Moreover, there is also a topic that has particularly fascinated us at ConservativeHome recently: what drives the state’s expansion? Ever-expanding amounts are spent on an ever-growing number of entitlements. How can we reduce the demand for government, so we can get spending and taxes down?

As Stephen Daisley has written, the most expensive item of welfare spending is the triple-locked state pension. 87.6 per cent of pensioners receive more in benefits than they contribute in tax. We expect the working-age population to pay to support this, and then increase National Insurance to prevent wealthy old dears from having to sell their homes. We wonder why taxes are so high; that purported rise in the retirement age can’t come soon enough.

Yet the egalitarian principle is too strong. Heaven forbid we might factor in wealth for some. Case in point: the hoo-hah over Sajid Javid’s NHS payment proposals over the weekend. But spending is not going to come down until we tackle a few of these sacred cows. Unless Labour goes full ‘Rogernomics’ in office, that is a debate our party is going to have to have, especially if we want to pass substantial tax cuts that don’t send the markets into meltdown.

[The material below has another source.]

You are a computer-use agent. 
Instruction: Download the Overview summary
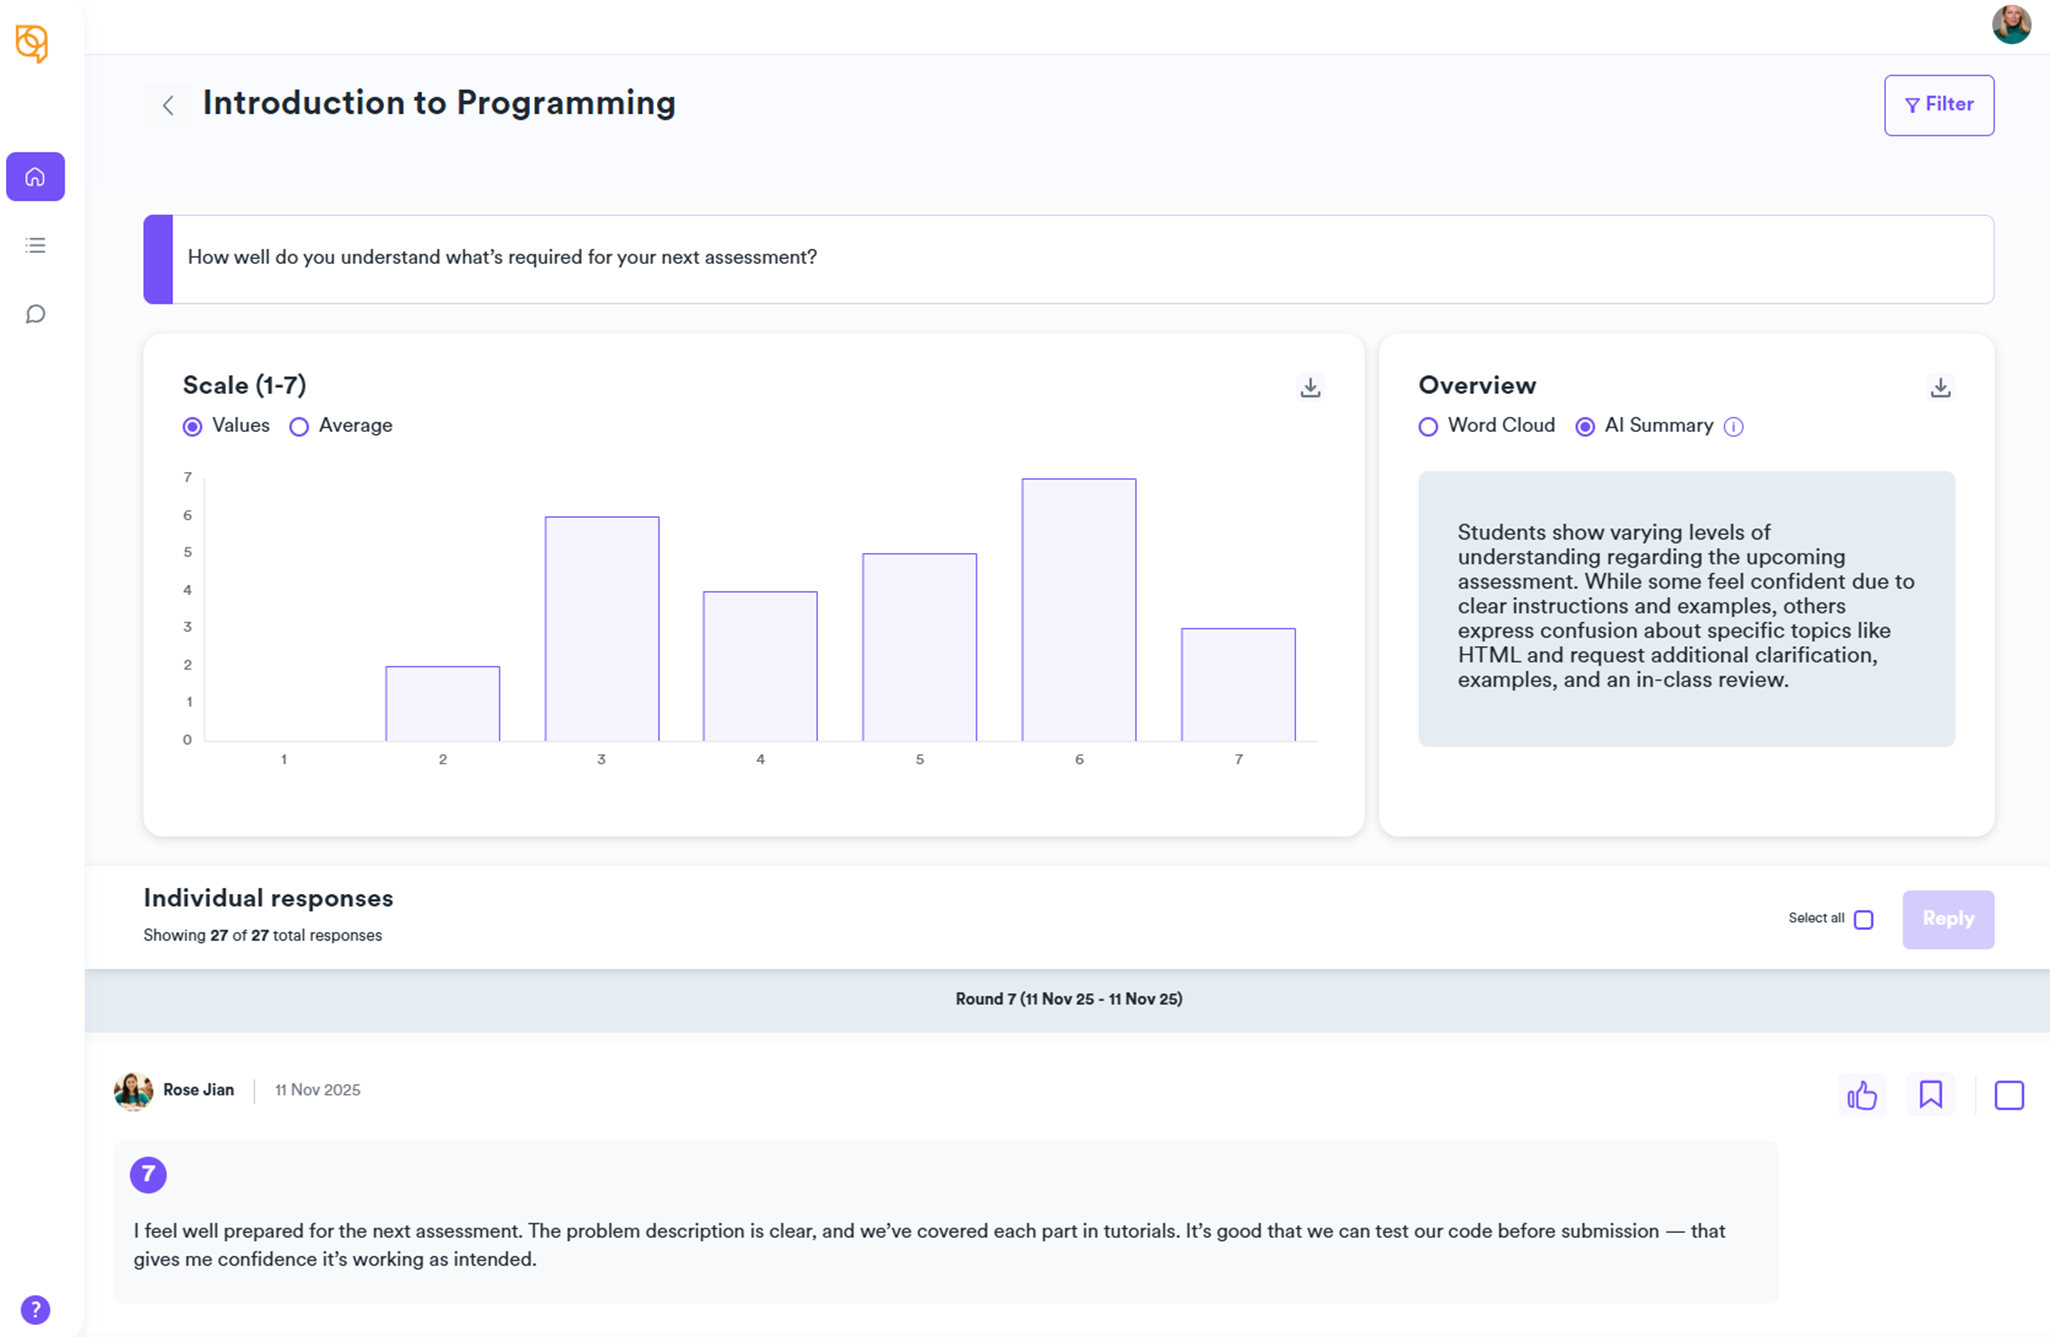[x=1940, y=388]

That the top 10 per cent of earners pay more than half of all income tax is unsurprising. Neither is the fact that 83 per cent of it is paid by the top 40 per cent. We have a progressive tax system where recent governments have strained to take ever-larger numbers out of income tax whilst maintaining a large welfare state. The problem is whether this is sustainable, with an expanding and aging population.

A growing state and appalling productivity mean that the tax burden is only going to become larger. The only way we can increase funding is to drag more into higher tax bands, without cutting spending or increasing growth. And so the real message of this report, even if its authors did not mean it, is that the 1947 Town and Country Planning Act must be destroyed.